ОТРЫВОК
К:Организации, закрытые в 1930 году

Московское архитектурное общество (МАО) — первое творческое объединение московских архитекторов и инженеров-строителей, образованное в 1867 году по инициативе архитектора М. Д. Быковского. МАО положило начало систематическому изучению древне-русской архитектуры, являлось инициатором съездов архитекторов, организовало первую в России архитектурную выставку. Прекратило своё существование в 1930 году[1].





История общества

Весной 1865 года на квартире у архитектора М. Д. Быковского начала собираться группа единомышленников, целью которых стало объединение московских архитекторов для совместной научно-практической деятельности. В эту группу входили: сам М. Д. Быковский, его сын К. М. Быковский, П. А. Герасимов, А. С. Никитин, Н. В. Никитин, П. С. Кампиони, А. Л. Обер, М. Н. Чичагов, И. К. Вессель, А. А. Мейнгард, Н. Н. Кюлевейн, Н. Д. Раевский, В. В. Белокрыльцев и А. А. Авдеев. Одновременно группа других архитекторов и инженеров решила учредить Московское техническое и художественное общество. Власти не позволили создать два архитектурных общества, в связи с чем от обоих инициативных групп были избраны по 7 членов, которые были призваны найти пути сближения взглядов на создание общества и составить единый текст устава. 27 октября 1867 года император Александр II разрешил создание Московского архитектурного общества[2]. Московское архитектурное общество стало третьим по дате основания архитектурным Обществом Российской империи после Рижского (1858) и Одесского (1862)[3].

СПИСОК ЗАПИСЕЙ
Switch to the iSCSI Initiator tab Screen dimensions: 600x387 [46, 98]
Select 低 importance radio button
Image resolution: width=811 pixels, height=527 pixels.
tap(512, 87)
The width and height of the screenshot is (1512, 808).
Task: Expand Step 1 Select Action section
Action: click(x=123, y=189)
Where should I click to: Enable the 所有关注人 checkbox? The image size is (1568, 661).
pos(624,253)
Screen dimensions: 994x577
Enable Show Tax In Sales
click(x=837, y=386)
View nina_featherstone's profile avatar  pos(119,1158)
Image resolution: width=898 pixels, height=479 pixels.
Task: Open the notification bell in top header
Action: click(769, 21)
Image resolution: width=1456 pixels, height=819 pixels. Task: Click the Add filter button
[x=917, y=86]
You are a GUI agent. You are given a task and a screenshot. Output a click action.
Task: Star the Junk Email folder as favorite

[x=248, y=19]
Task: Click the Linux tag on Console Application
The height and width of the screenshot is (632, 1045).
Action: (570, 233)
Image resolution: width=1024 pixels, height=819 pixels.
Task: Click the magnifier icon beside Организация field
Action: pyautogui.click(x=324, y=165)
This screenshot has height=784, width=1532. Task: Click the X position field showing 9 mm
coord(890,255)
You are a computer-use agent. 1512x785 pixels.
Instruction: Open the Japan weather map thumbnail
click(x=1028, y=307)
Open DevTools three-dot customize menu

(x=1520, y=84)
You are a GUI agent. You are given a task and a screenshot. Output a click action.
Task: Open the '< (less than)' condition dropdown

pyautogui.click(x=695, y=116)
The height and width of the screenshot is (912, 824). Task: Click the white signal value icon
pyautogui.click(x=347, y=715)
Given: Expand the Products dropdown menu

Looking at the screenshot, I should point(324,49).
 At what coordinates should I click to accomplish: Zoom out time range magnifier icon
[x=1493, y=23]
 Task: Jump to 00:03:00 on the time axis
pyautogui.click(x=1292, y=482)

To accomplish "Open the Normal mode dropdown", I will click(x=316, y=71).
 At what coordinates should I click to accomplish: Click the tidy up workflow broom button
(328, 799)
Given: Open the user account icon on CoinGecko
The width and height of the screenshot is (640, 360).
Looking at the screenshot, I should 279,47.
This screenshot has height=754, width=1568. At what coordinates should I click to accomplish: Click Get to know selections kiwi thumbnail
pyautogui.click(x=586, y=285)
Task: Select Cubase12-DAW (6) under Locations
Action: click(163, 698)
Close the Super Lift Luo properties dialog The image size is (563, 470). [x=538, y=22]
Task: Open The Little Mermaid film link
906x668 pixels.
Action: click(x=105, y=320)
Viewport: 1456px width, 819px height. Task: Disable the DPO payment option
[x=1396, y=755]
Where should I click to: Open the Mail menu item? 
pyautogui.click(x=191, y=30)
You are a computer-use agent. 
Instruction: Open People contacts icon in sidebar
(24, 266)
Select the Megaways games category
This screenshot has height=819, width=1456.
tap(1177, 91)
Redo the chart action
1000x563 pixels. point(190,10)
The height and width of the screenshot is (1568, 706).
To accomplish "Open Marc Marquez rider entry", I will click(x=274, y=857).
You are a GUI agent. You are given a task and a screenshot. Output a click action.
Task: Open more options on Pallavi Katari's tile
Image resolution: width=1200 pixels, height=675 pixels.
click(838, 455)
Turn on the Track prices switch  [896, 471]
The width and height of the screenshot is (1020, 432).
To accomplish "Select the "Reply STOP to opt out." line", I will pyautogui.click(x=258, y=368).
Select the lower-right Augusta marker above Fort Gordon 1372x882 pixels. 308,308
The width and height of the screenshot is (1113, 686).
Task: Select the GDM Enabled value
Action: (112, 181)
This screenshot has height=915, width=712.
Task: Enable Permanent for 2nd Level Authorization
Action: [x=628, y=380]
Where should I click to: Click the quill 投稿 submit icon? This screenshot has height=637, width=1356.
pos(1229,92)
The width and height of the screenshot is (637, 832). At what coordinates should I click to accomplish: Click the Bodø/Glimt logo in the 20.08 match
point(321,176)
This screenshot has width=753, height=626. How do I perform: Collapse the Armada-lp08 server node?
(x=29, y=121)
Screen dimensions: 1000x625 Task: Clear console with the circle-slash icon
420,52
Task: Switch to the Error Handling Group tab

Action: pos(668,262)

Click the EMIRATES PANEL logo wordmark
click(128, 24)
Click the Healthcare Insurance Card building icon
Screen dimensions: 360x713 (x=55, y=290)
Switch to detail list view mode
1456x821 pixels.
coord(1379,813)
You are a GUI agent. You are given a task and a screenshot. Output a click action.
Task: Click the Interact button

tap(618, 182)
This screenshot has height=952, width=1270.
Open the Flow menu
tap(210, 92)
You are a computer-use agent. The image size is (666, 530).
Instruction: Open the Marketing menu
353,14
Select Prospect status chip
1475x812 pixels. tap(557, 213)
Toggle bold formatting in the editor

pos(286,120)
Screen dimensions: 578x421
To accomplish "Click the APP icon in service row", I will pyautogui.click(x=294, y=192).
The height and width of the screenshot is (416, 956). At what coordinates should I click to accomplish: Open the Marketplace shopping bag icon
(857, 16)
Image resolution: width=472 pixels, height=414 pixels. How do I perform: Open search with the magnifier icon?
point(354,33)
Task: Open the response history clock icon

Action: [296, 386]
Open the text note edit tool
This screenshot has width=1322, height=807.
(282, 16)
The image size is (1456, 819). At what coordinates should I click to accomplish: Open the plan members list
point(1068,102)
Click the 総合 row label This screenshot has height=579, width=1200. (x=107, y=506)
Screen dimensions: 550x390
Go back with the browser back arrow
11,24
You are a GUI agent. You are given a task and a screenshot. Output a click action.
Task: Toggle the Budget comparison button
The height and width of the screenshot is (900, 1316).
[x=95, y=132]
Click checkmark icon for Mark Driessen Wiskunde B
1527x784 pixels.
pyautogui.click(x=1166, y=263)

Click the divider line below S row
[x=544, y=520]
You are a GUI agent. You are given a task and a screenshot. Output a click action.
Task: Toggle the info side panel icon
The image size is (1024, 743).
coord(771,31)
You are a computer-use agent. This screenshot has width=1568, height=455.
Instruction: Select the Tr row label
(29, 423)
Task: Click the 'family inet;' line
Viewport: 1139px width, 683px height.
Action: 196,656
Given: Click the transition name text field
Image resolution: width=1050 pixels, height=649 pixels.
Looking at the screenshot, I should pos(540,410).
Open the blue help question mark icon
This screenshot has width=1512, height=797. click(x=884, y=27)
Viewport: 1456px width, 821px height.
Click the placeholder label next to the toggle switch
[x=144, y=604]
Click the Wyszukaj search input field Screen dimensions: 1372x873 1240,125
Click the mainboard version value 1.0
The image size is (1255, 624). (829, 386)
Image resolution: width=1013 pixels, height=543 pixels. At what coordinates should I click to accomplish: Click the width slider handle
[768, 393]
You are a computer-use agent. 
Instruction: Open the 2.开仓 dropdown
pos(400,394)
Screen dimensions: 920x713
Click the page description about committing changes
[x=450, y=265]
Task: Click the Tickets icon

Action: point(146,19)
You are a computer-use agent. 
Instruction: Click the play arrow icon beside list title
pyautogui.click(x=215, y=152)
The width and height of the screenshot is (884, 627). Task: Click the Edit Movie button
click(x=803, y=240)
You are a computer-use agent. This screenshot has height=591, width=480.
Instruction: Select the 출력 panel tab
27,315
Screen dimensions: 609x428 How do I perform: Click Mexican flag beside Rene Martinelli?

ЗАДАНИЯ
- a) Повторите дословно часть отрывка о Московском архитектурном обществе: от слов «К:Организации, закрытые в» до слов «в 1930 году[1].».
- b) Пожалуйста, воспроизведите без изменений строки записей от строки, содержащей «Given: Click the transition name text field», до строки, содержащей «[x=144, y=604]», включая обе и ничего сверх них.

ОТВЕТЫ К ЗАДАНИЯМ
- a)
К:Организации, закрытые в 1930 году

Московское архитектурное общество (МАО) — первое творческое объединение московских архитекторов и инженеров-строителей, образованное в 1867 году по инициативе архитектора М. Д. Быковского. МАО положило начало систематическому изучению древне-русской архитектуры, являлось инициатором съездов архитекторов, организовало первую в России архитектурную выставку. Прекратило своё существование в 1930 году[1].

- b)
Given: Click the transition name text field
Image resolution: width=1050 pixels, height=649 pixels.
Looking at the screenshot, I should pos(540,410).
Open the blue help question mark icon
This screenshot has width=1512, height=797. click(x=884, y=27)
Viewport: 1456px width, 821px height.
Click the placeholder label next to the toggle switch
[x=144, y=604]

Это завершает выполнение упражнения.